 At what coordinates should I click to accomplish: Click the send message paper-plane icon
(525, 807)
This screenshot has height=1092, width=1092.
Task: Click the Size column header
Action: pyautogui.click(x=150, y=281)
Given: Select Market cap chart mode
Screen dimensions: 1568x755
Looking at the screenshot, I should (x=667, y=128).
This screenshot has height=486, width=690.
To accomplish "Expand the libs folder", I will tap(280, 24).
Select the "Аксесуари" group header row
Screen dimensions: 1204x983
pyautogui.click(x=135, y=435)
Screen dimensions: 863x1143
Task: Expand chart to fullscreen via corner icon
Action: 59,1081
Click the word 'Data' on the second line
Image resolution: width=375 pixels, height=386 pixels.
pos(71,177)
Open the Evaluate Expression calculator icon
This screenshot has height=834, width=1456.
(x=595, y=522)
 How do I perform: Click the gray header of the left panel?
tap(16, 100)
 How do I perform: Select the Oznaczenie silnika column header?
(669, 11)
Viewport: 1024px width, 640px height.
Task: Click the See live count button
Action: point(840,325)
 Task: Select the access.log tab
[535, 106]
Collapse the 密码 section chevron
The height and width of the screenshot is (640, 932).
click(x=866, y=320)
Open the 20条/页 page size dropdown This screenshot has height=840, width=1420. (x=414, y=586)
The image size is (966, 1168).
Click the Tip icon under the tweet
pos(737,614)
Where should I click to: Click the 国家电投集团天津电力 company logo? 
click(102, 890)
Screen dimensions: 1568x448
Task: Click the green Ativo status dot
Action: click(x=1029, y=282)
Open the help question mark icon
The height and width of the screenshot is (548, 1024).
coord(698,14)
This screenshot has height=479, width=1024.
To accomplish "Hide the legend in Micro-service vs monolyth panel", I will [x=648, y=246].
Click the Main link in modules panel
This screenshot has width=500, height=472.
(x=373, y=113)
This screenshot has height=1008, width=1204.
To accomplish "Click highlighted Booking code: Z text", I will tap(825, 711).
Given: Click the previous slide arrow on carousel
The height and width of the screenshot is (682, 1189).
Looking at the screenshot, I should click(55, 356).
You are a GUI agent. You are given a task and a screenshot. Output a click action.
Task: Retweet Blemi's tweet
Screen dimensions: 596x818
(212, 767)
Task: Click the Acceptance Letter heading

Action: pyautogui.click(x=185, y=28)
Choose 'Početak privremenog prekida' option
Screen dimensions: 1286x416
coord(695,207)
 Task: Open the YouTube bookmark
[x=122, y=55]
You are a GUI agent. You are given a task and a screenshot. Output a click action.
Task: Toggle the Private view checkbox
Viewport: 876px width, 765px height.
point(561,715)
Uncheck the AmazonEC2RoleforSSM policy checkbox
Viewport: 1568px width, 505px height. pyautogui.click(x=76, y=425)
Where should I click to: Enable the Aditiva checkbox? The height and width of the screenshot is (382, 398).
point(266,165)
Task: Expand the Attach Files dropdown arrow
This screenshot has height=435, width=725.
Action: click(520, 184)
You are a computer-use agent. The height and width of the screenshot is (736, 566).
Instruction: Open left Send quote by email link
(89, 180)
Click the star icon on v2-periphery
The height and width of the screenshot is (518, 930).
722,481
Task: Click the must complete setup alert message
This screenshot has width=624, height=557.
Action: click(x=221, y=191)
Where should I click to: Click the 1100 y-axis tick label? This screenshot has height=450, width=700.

===============

**ABOUT THIS TASK**. Each line of the listing that includes the word "arrow" should be copied out.

**RESULT OF THIS TASK**.
Given: Click the previous slide arrow on carousel
Task: Expand the Attach Files dropdown arrow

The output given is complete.